MOBILE ACUITY LTD. v. BLIPPAR LTD.
Before Lourie, Bryson, and Stark. Appeal from the United States District Court for the Central District of California.
Summary: Patent claims that merely recite result-orientated, functional language without specifying the steps of information manipulation are invalid under 35 U.S.C. § 101.
Mobile Acuity sued Blippar for infringement of two patents directed to systems and methods for associating user-uploaded images and information with real world locations. Blippar filed a motion to dismiss, arguing that certain claims were representative of patents’ claims and that all of the patents’ claims were invalid under 35 U.S.C. § 101. The district court granted Blippar’s motion to dismiss, finding the challenged claims to be representative of all of the patents’ claims and directed to nonpatentable subject matter.
On appeal, the Federal Circuit affirmed the district court. First, the Federal Circuit held that the district court correctly treated certain claims as representative of all claims of the asserted patents. The Federal Circuit found that Blippar had shown that all claims of the asserted patents were “substantially similar and linked to the same ineligible concept” and that Mobile Acuity had failed to identify any limitations in any of its claims that were materially different from the claims the district court treated as representative.

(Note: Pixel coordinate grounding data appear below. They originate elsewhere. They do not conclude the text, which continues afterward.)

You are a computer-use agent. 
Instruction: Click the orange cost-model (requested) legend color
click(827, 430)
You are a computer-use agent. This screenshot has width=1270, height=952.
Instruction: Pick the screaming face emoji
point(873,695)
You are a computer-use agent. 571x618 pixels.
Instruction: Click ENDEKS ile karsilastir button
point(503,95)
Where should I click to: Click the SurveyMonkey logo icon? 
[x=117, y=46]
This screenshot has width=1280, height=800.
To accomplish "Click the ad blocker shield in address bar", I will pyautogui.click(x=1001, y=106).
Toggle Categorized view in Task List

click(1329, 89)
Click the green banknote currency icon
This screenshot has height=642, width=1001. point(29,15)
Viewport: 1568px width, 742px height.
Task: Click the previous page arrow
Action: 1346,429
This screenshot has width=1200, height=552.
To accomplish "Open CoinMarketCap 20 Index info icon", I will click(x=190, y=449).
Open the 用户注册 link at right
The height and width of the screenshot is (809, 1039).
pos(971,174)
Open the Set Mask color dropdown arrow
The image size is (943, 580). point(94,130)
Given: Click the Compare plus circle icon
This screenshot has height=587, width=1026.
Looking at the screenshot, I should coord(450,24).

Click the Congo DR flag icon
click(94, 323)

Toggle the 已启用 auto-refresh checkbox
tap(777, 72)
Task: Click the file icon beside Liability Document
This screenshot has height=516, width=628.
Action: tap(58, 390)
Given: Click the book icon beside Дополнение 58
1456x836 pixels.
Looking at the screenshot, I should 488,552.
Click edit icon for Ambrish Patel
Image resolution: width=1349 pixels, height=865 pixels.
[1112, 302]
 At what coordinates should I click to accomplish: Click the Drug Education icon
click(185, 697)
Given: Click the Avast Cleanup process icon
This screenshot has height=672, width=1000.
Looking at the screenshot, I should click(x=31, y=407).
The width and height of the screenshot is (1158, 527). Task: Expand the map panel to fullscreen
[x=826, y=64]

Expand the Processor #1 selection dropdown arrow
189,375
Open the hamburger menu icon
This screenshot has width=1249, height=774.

Second, the Federal Circuit found that the asserted claims were directed to the abstract idea of “receiving information, associating information with images, comparing the images, and presenting information based on that comparison.” Under step one of the two-step Alice/Mayo test, the Federal Circuit determined that the asserted claims consisted solely of result-orientated, functional language and omitted any specific requirements as to how the steps of the claim were to be performed. Specifically, the Federal Circuit found that claim language requiring one image “corresponding” to another image failed to claim a specific method for comparing the images. Under step two of the Alice/Mayo test, the Federal Circuit concluded that Mobile Acuity’s purported inventive concept was part of the abstract idea itself.